As it has with previous panels, Vizio endowed the GV46L HDTV with a generous selection of conveniences. They include picture-in-picture, which also offers a side-by-side option, as well as a freeze mode that's handy for catching quick information. Vizio's selection of aspect ratio controls is average: three for high-def sources and four for standard-def. And as its name indicates, the GV46L HDTV is in fact a full HDTV, meaning that it includes an ATSC tuner for grabbing over-the-air high-def and digital stations.
In terms of picture-affecting options, the GV46L HDTV starts with five different preset picture modes, called Vivid, Movie, Game, Sport and Custom. Of the five, the only one you can adjust is Custom, but happily, you can select different custom picture settings for each input (a.k.a. independent input memories). Our one complaint with the picture memory system is that the controls for sharpness and hue (tint) are not independent per input. This becomes an issue if you adjust, say, an HDMI input for high-quality HD sources, turning down the sharpness control to eliminate edge enhancement, because you'll have to sacrifice sharpness in lower-quality SD sources, which would ideally have a higher sharpness setting.
A variety of other picture controls are available, with the notable exception of color temperature presets. We did appreciate the ability to adjust red, green, and blue color temperature, although the results weren't as effective as we'd like (see Performance for details). There's a set of noise reduction controls, a flesh-tone control that's best left off since it just seemed to accentuate red too much; a dynamic contrast control that affects contrast on the fly, so we left it off; and a three-step backlight adjustment.

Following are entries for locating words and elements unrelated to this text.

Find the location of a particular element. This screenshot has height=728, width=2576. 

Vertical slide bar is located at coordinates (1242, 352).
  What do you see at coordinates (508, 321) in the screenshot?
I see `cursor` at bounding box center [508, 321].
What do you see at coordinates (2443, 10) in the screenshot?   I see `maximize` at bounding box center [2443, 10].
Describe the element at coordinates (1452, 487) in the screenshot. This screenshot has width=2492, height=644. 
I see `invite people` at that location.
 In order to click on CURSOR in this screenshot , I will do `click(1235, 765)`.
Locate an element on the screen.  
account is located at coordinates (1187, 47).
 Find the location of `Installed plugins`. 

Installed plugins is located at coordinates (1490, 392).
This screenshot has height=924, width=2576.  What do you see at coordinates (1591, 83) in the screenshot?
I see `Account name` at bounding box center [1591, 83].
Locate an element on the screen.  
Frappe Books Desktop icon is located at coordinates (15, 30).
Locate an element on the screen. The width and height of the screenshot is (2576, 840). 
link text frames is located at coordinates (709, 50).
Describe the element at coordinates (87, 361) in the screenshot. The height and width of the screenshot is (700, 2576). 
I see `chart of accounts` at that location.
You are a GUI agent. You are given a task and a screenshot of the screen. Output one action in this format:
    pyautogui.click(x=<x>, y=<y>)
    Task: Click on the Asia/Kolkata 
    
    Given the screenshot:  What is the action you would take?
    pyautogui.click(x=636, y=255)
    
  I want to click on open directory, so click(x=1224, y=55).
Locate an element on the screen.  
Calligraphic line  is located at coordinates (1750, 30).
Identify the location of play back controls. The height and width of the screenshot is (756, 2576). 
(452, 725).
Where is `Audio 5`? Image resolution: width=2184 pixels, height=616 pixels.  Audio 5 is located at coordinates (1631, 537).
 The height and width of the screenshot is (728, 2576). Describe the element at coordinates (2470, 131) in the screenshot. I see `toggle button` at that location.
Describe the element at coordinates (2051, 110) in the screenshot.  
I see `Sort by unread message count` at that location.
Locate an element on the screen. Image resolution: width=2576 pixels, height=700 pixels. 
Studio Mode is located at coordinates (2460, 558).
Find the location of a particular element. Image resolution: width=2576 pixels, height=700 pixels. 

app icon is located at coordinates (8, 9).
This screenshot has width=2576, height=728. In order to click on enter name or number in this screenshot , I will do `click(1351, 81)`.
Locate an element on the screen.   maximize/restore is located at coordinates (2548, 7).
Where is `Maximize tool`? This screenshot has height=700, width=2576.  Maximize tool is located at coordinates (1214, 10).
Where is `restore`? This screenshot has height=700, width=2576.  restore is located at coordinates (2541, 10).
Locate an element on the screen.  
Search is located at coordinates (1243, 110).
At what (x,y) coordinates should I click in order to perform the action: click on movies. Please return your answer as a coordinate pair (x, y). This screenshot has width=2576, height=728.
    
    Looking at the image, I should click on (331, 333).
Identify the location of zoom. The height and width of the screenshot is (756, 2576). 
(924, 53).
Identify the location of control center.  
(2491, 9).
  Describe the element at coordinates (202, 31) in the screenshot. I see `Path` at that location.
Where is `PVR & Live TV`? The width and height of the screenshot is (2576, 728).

Control over the backlight is usually a welcome sign in LCD TVs, but on the GV46L HDTV, it behaved badly. When its backlight was set to either of the nondefault positions, namely Low and Medium, the TV produced a loud humming sound; lower-pitched in Low and slightly higher but still clearly audible in Medium. We ended up leaving it in the High position, which, while silent, did result in black levels that were slightly inferior to the other two settings. We stress the word slightly, however; reducing the backlight didn't improve the GV46L's black-level performance enough to be a big deal. When we asked Vizio about the issue they said that the noise we heard was normal--in other words, other GV46L HDTV models will exhibit the same behavior.
The Vizio GV46L HDTV boasts a commendable array of inputs for such a budget big-screen. There are two HDMI ports, a pair of component-video inputs, and a PC input that can handle sources up to the full native resolution of the TV (1,366x768). Both of the HDMI ports have audio inputs, a welcome sight for people connecting DVI equipment. Two A/V inputs with composite and S-Video, a single RF style antenna input, a headphone jack, and an analog audio output complete the connectivity suite. The only real missing link is a set of side-panel inputs for easy temporary connections. As we mentioned, the Vizio GV46L HDTV's overall picture quality wasn't at the level of the company's 42-inch LCDs, delivering lighter blacks and less-accurate colors. Performance via the standard-def inputs was excellent, however, perhaps due to the GV46L HDTV's DCDi processing. Note that you won't get the benefit of this processing if your source, such as an HD cable or satellite box or a DVD player, performs the upconversion to high-def itself.